Tension in Belgium due to situation in Peru
The Peruvian mango season normally kicks off at the end of December/beginning of January, but the strikes held this week in Peru have generated some uncertainty and caused a slight delay in the start. The strikes had been announced for Monday and Tuesday, but it appears that they will last a whole week. According to information from Peru, the harvesting, sorting and packing of the mangoes should start next week, which is 1 to 2 weeks later than initially planned.

France: Market currently not very dynamic
The situation on the mango market is not easy. "From one day to another, the market for Peruvian mangoes has lost all dynamism," says a trader. "We assume that it will pick up again during the month of December, when consumers buy a lot of exotic products again." According to the trader, consumers care a lot about the quality of mangoes. In recent years, he has seen a rising demand for ready-to-eat mangoes shipped by plane.

Germany: Brazil dominates the market
In the German wholesale market, the Brazilian Kent mangoes currently hold a dominant position. The goods that are flown in by plane are qualitatively at their best and are clearly more popular than the regular batches. Prices have remained stable overall. Worthy of note is the growing interest in Spanish mangoes. In Munich, and also recently in Leipzig, for example, these mangoes, marketed under the Sigfrido brand, are in high demand. The traders who are currently working on this segment expect more wholesalers to join in the short term. Also, it is reported that mango consumption continues to grow. The current quality requirements are said to be very strict in comparison with 10-20 years ago.
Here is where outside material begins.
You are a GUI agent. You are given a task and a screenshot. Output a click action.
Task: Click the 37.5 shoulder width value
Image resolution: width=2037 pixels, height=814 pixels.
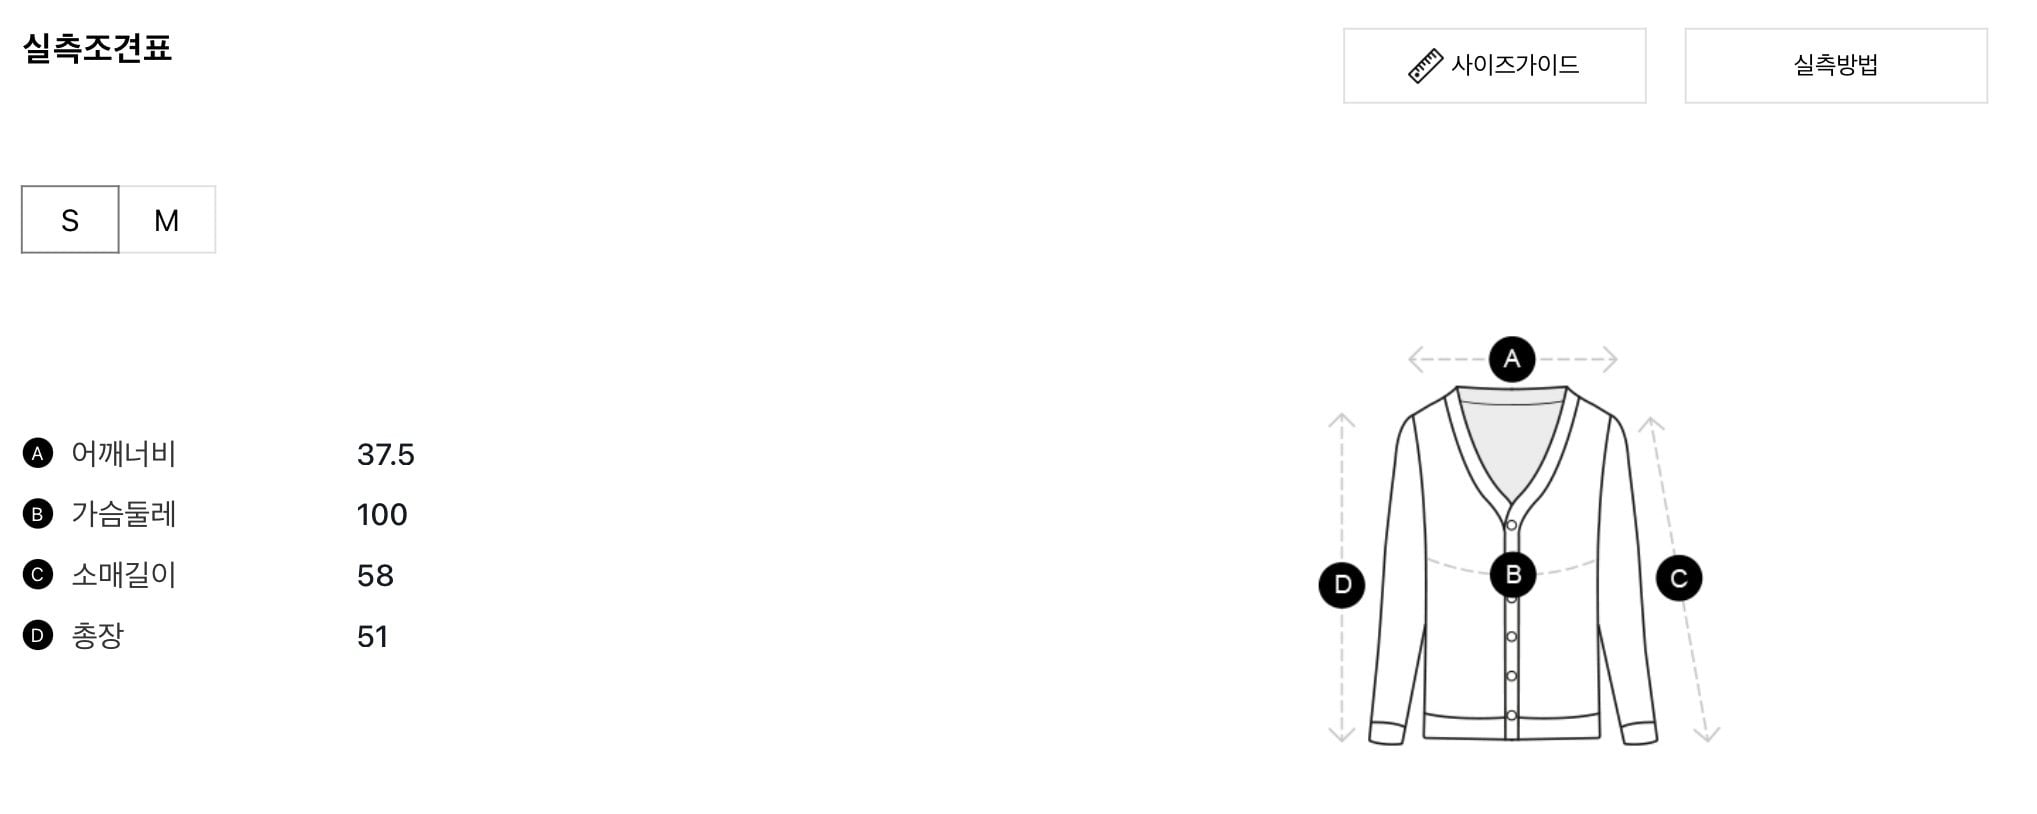(x=385, y=455)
The importance of quality ready-to-eat and convenience packaging is increasingly greater.

US: Lower availability of import mangoes
The import volume of mangoes for the winter season seems to be slightly lower than last year. A trader expects smaller volumes from Ecuador. That country kicked off the season in September with the Ataulfo, Tommy and Kent. The South American country will remain on the market until the end of December. Then Peru takes over the market, but there too a smaller harvest is expected. Exporters are therefore looking into other suppliers, including Brazil, Mexico and the Dominican Republic. "The prices for the large calibres are good," says a trader. The price oscillates between 10 and 12 dollars per box for sizes 12 and 14.